ITEM 1. SECURITY AND ISSUER.
No change.
ITEM 2. IDENTITY AND BACKGROUND.
No change.
ITEM 3. SOURCE AND AMOUNT OF FUNDS OR OTHER CONSIDERATION.
As of December 1, 2000, Sinclair entered into a Modification Agreement
by and among Sinclair, Synergy Brands Inc. and BeautyBuys.com Inc. pursuant to
which Sinclair transferred to Synergy Brands 900,000 shares of Class B common
stock of BeautyBuys in exchange for Synergy Brands' issuance to Sinclair of
500,000 shares of common stock of Synergy Brands and options to acquire 500,000
additional shares of common stock of Synergy Brands. The options were fully
vested upon grant and are exercisable at a price of seventy cents per share for
ten years from the grant.
In addition, the parties agreed to reduce from $50 million to $12
million (of which $7 million in commercial advertising time is currently
remaining) the amount of unused commercial advertising inventory promised to
BeautyBuys under the terms and conditions of the Stock Purchase Agreement and
Option Agreement, each dated as of November 23, 1999, between Sinclair and
BeautyBuys.
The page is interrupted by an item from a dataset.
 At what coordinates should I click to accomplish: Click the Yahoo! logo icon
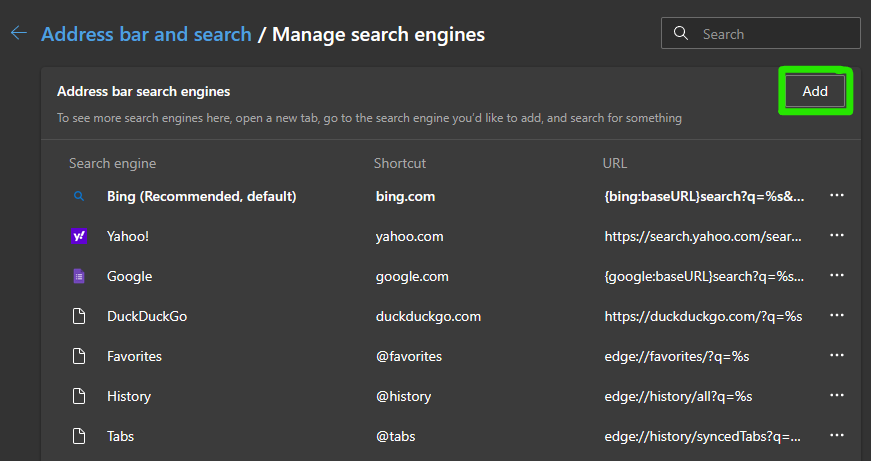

Sinclair was relieved of its obligation to provide $30 million worth
of the unused commercial advertising inventory upon terminating its option to
purchase 8.1 million shares of BeautyBuys Class B common stock. BeautyBuys
relieved Sinclair of its obligation to provide $8 million worth of the unused
commercial advertising inventory in exchange for Sinclair allowing BeautyBuys to
assign the remaining $7 million worth of commercial advertising time.
ITEM 4. PURPOSE OF TRANSACTION.
Sinclair intends to eliminate its equity ownership in BeautyBuys while
increasing its equity ownership in Synergy Brands as part of its strategic
investment arrangement. Other than as set forth above, the prior disclosure is
unchanged.
ITEM 5. INTEREST IN SECURITIES OF THE ISSUER.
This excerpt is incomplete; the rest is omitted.